Kapur addresses issues of diversity and global engagement, offering such courses as Nation-building, Identity and Diversity in South Asia to explore social, political, ethnic intersections and complexity. She seeks out and attends workshops internally and externally to continuously improve teaching.

Kapur is the author of five peer reviewed publications, and has recently submitted work exploring treatment of, violence against, international policies and economics governing women, domestic abuse, relationships.

She has served as a member of the Study Abroad Committee, Faculty Grievance Committee, and the Institutional Review Board.

 

Jonathan T. King playing banjo
Jonathan T. King

Toby King

Associate Professor of Music

Toby King has taught over a dozen different courses at UNC Asheville, contributed to the Music Department and the Liberal Arts Core, and mentored nearly a dozen students undergraduate research projects. He is cited as adept at leading classes “through difficult and nuanced questions of race and appropriation” such as “African American banjo traditions in white Appalachian Blues.” He is known for being able to get students to open up, extract ideas, reflect, and understand while teaching in a supportive, deeply informed way with great musical breadth.

King began the Bluegrass Ensemble and the Afro Music and Dance Ensemble, added ethnomusicology courses to the music curriculum, redesigned the Western Music History course and refined and solidified the curriculum of the BA program.

King is recognized as an expert in bluegrass music performance practice both in WNC and abroad. He has served as performance coordinator in departmental and campus events; he is a Student Recital Committee member, serves on Faculty Senate, and is president of the regional chapter of the Society for Ethnomusicology.

 

Brittani McNamee

Brittani McNamee

Associate Professor of Environmental Studies

Brittani McNamee has taught eight courses at all levels including a First Year Seminar, diversity intensive course, and a summer travel course. Her students suggest she is a “magician of geology” given that her “enthusiasm for the subject is stellar,” “her passion…[is] contagious,” accessible, and they enjoy that courses are hands-on She is lauded for being well-organized, clear, skillful at the use of images and videos to enhance student learning, having an excellent rapport with students, and using real world examples.

McNamee’s work focuses on characterizing talc and associated minerals and mapping carcinogenic minerals, including asbestos. Her work is also focused on STEM education, working collaboratively with geologists, health scientists, engineers and other disciplinary experts.

McNamee has produced about half a dozen papers and presented at many conferences, often with students. She has served on Student Affairs Faculty Advisory Committee, Student Fees Committee, and is the primary caretaker of the Scanning Electron Microscope used by many at UNC Asheville and in the community.

 

Graham Reynolds

Graham Reynolds

Associate Professor of Biology

Graham Reynolds teaches multi-section courses for majors, with large enrollments, offering challenging courses that are also highly rated by providing supportive, enthusiastic, expert instruction. He uses his research directly in classes to ensure relevancy, while deploying inquiry-based, active learning and citizen-science pedagogies that encourage students to think like scientists.
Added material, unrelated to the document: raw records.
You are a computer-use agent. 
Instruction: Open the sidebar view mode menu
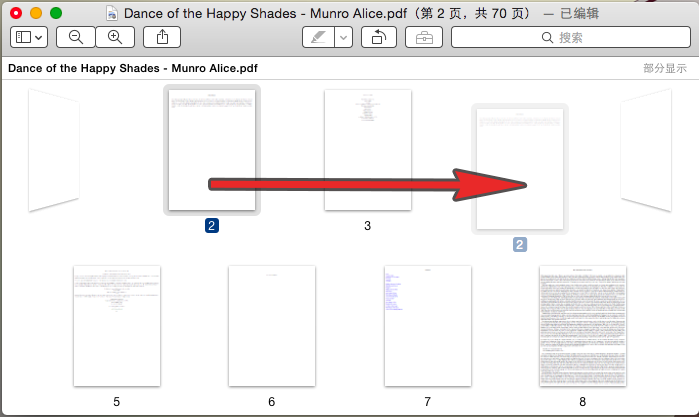(x=28, y=37)
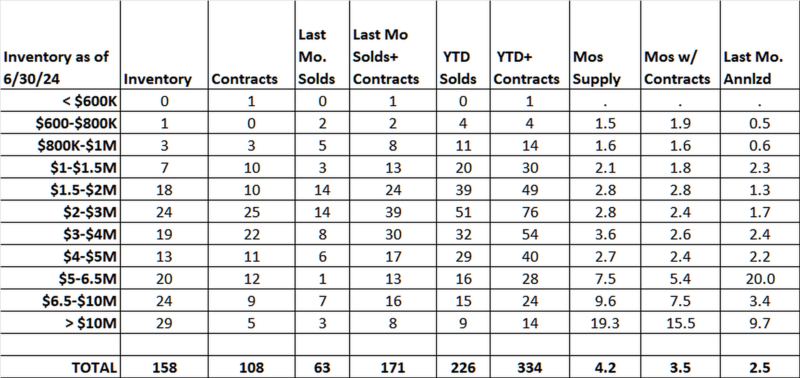Select the total contracts value 108
This screenshot has width=800, height=378.
[252, 367]
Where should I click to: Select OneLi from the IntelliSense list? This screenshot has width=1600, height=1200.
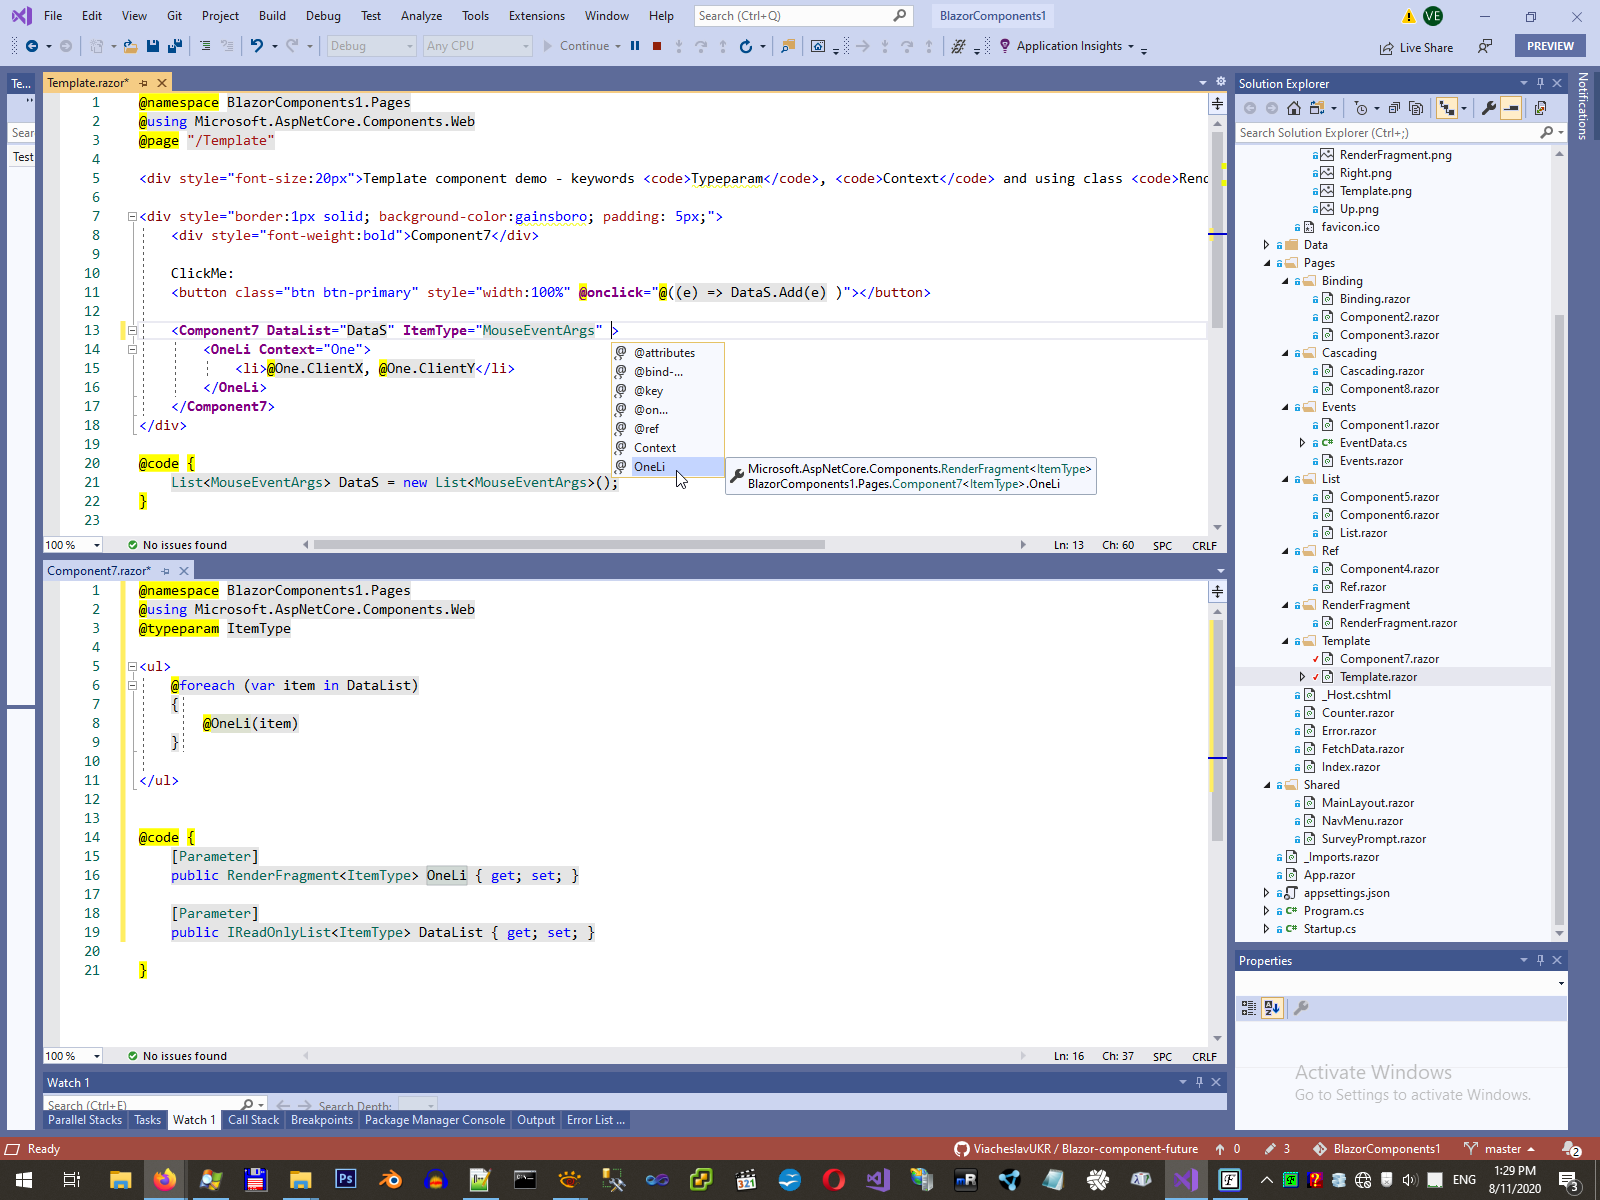[x=650, y=467]
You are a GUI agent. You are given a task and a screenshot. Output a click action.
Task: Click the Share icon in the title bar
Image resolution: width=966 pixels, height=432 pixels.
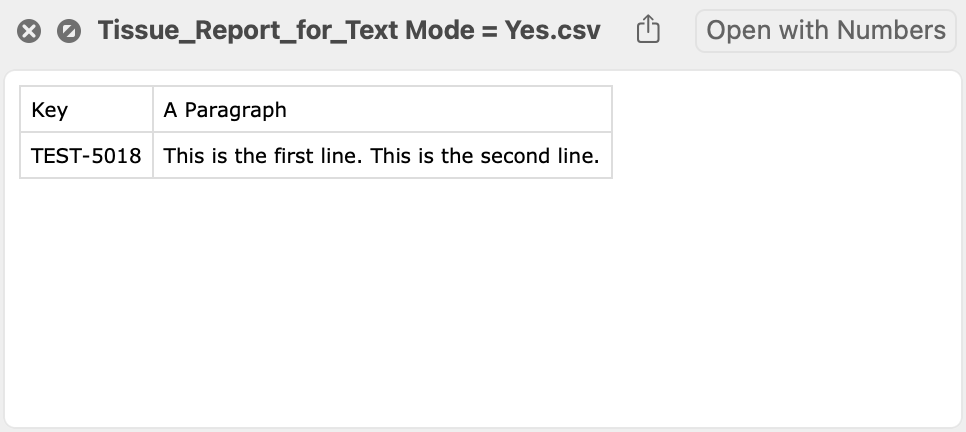648,31
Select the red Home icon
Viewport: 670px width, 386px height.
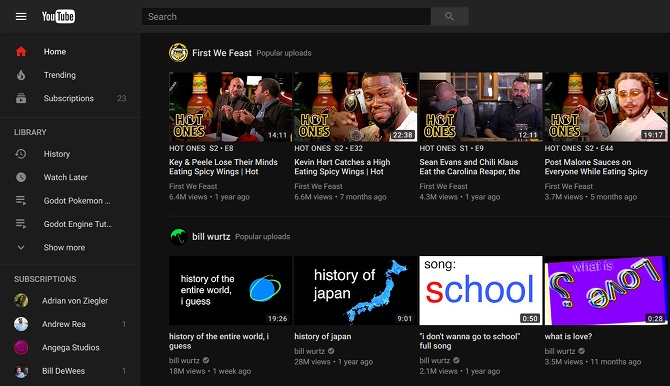(x=21, y=52)
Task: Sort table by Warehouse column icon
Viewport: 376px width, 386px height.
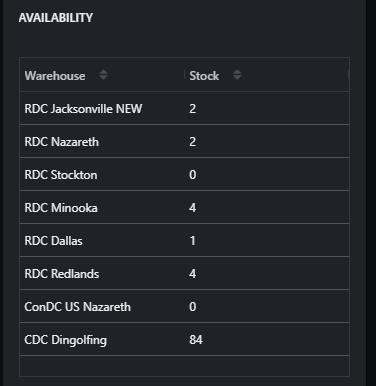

Reynolds has mentored dozens of students, over 85% from underrepresented groups, including nearly two dozen students conducting undergraduate research in Cayman Islands, Vietnam, and Turks and Caicos. He’s also supported students publishing nearly a dozen papers in scientific journals.

As the author of over 50 papers, including many published in the very best journals, such as Science and Evolution, his research is among the very best, working on “the evolutionary and ecological processes that influence…biodiversity.”

Graham has served as chair of the department, an AVID mentor, chair of University Research Council, Steering Committee for GEAR UP, UNC Asheville Foundation board member, and associate editor for six journals.